Male Sprague–Dawley rats

Evidence Level

Not specified

Key Findings

1
EODF treatment led to dynamic shifts in the abundance of gut bacteria, including increases in potentially anti-inflammatory genera like Lactobacillus and decreases in pro-inflammatory genera like Bacteroides.
2
Transcriptome analysis revealed that EODF significantly altered the expression of genes associated with immune and inflammatory responses, cell differentiation, and protein modification in the spinal cord tissue after SCI.
3
Specific bacterial genera were correlated with the expression of neuroprotection-related genes, suggesting a potential link between gut microbiota and neuroprotective mechanisms in EODF-treated SCI rats.

Research Summary

This study explored the effects of every-other-day fasting (EODF) on gut microbiota and spinal cord transcriptome dynamics in rats with spinal cord injury (SCI). The researchers used 16S rRNA sequencing and RNA-seq analysis to compare EODF and ad libitum (AL) dietary modes. The results indicated that EODF treatment induced dynamic changes in the abundance of gut bacteria and altered the expression of genes related to immune responses, cell differentiation, and neuroprotection. Certain bacterial genera were significantly correlated with neuroprotective gene expression. The study suggests that EODF may exert neuroprotective effects by modulating the transcriptome expression profile and that gut microbiota may be partially involved in mediating these effects, offering potential therapeutic targets for SCI.

Practical Implications

Potential Therapeutic Target

Gut microbiota can be a therapeutic target for SCI.

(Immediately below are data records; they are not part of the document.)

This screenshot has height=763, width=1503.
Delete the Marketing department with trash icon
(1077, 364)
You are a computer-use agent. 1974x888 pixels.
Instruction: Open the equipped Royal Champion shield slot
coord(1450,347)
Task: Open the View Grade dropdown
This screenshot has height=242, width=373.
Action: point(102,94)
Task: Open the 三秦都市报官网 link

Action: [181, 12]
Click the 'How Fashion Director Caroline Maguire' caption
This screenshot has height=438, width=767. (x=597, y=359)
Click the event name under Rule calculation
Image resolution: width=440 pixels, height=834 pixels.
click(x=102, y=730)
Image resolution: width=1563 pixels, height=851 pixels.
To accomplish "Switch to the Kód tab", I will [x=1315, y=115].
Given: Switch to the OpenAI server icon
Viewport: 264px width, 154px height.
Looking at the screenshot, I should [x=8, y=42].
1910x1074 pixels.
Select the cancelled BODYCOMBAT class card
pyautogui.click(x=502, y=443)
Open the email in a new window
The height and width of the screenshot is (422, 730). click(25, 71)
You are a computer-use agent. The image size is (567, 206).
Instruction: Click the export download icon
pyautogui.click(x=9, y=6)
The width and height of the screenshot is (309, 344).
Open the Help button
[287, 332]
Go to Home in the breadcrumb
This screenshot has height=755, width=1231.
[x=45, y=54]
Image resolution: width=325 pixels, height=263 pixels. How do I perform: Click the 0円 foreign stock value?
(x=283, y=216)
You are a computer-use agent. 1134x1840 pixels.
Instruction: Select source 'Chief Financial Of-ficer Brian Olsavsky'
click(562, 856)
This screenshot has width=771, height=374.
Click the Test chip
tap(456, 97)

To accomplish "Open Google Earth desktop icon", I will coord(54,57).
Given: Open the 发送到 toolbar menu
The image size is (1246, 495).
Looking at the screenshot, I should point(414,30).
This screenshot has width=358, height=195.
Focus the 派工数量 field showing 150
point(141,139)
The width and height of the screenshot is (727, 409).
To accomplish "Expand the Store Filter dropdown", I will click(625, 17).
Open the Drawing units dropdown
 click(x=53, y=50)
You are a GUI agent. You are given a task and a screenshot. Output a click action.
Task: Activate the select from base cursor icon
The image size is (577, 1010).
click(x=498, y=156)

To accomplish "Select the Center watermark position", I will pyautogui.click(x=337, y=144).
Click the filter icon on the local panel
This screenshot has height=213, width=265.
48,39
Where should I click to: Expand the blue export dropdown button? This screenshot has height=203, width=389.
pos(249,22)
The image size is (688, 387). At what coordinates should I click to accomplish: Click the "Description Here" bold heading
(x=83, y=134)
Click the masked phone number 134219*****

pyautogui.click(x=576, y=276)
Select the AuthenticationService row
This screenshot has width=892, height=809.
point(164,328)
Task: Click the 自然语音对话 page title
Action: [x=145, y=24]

Clinical Translation of EODF

Consider using the gut microbiota as a clinical alternative to EODF.

Probiotic Applications

Probiotic products such as Lactobacillus.app and Prevotella.app presents a promising outlook for anti-inflammatory effect in the acute phase of SCI.

Study Limitations

1
The study only analyzed the gut microbiota and tissue transcriptome levels.
2
Further research is required to elucidate the mechanism underlying the neuroprotective effect of the EODF treatment in SCI rats.
3
Multiomics combination is needed to further explore the specific mechanisms of the neuroprotective effects of EODF in SCI treatment.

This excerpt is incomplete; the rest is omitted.